╔══
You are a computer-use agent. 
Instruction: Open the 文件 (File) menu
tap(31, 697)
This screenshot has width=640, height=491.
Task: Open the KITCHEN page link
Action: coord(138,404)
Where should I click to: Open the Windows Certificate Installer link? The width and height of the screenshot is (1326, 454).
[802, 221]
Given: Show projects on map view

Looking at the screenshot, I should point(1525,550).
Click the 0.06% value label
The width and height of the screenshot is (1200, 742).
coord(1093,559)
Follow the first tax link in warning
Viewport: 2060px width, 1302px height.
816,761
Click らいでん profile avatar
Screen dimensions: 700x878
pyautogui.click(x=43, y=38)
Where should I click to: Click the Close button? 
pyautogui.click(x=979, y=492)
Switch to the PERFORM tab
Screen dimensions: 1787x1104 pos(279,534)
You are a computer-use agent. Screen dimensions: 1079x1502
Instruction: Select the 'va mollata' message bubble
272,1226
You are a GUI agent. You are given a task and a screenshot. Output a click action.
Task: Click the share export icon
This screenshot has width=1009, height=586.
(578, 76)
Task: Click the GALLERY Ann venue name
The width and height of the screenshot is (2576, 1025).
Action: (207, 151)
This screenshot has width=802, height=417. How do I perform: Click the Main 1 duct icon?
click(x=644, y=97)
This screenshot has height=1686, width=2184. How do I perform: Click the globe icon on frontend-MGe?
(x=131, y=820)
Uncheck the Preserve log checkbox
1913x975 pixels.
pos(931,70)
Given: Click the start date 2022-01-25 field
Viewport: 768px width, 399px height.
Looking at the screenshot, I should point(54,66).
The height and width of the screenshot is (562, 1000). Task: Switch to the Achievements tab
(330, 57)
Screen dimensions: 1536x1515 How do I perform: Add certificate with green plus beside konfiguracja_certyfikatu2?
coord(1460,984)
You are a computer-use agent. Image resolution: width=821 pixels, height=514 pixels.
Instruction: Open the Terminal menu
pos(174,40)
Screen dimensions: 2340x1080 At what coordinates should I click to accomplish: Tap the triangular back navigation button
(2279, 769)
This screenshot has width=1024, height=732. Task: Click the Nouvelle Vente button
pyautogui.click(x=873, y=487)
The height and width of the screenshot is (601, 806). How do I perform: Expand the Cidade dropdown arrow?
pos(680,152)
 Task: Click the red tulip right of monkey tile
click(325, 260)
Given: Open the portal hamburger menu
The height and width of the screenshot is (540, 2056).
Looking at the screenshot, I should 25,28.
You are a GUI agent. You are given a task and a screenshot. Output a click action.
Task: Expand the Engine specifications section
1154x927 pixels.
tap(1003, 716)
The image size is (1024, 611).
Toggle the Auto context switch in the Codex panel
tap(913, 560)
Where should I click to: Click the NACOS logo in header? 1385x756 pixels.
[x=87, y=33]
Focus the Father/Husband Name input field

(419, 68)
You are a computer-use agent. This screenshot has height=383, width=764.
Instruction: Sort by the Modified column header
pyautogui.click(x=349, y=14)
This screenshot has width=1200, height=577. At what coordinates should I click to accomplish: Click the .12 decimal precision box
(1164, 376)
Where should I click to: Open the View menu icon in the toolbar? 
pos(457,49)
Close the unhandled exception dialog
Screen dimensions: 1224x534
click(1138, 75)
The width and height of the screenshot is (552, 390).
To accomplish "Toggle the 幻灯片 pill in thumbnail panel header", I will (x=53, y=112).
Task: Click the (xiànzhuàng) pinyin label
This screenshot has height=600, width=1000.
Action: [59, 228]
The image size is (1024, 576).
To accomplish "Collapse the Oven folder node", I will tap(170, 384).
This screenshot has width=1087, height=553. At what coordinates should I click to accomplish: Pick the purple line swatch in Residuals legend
╚══
EXERCISE DETAILS | Isolate each line of the listing above that includes "agent". Copy it.

THE ANSWER |
You are a computer-use agent. 
You are a computer-use agent. Screen dimensions: 1079x1502
You are a GUI agent. You are given a task and a screenshot. Output a click action.
You are a computer-use agent. Image resolution: width=821 pixels, height=514 pixels.
You are a GUI agent. You are given a task and a screenshot. Output a click action.
You are a computer-use agent. This screenshot has height=383, width=764.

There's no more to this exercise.